The King Vision^® videolaryngoscope provides an indirect view of the glottis and has a provision of single-use blades, which removes the concerns of contagious infections and is advantageous for use in COVID scenarios. Its distal lens has an anti-fog coating, which may be the cause for decreased intubation times when used with goggles. [10] The TVL (Truphatek Israel) is a Macintosh-type blade with an optical lens attached. [11]

Our research has a few drawbacks. To begin with, the intubation box was not assessed in a difficult airway scenario. Difficult airway conditions present a higher challenge and add to the time it takes to intubate. When used in these settings, it may result in a greater risk of damage and difficulty than when used in patients with a normal airway. Secondly, we could not use any parameter to evaluate the amount of protection from viral exposure achieved with use of an intubation box.

Our study analysed only laryngoscopy and endotracheal intubation as surrogate markers of airway management. However, airway management also involves other procedures such as mask ventilation, suctioning, laryngeal mask airway insertion, and tracheostomy, which were not analysed in our study. These procedures can also pose a challenge with the use of an intubation box.

In our study only experienced anaesthesiologists were recruited for testing the use of an intubation box.

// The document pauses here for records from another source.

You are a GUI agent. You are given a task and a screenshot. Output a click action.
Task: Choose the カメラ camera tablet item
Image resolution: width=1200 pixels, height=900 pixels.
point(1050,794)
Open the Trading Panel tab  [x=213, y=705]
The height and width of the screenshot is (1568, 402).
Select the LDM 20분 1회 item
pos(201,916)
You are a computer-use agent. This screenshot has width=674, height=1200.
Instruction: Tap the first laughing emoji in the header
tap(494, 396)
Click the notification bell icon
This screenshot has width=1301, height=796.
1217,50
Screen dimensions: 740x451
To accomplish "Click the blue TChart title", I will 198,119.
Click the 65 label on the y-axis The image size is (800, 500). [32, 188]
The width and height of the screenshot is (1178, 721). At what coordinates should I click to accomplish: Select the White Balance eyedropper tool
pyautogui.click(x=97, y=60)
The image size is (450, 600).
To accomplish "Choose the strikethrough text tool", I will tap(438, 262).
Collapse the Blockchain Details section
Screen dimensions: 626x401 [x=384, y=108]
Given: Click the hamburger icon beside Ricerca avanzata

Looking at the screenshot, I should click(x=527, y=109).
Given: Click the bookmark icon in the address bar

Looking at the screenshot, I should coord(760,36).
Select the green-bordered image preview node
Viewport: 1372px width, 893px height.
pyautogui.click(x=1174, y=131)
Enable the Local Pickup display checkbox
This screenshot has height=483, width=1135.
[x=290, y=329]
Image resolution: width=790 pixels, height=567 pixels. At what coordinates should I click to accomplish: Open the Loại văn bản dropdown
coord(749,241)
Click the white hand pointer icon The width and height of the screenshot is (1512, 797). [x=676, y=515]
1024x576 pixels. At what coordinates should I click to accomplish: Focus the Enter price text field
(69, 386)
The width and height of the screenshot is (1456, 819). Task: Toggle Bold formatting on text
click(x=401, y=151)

Healthcare providers with lesser experience in airway management could face additional challenges with the use of the intubation box.

In conclusion, the results of our study indicate that use of an intubation box makes tracheal intubation comparatively difficult and increases the intubation time. Of the two laryngoscopes used in our study, we conclude that the King Vision^® videolaryngoscope takes less intubation time and gives a better glottic view as compared to the TRUVIEW videolaryngoscope. The ergonomic issues with the use of the intubation box are the trade-offs that must be made for the safety that the protective device claims to provide.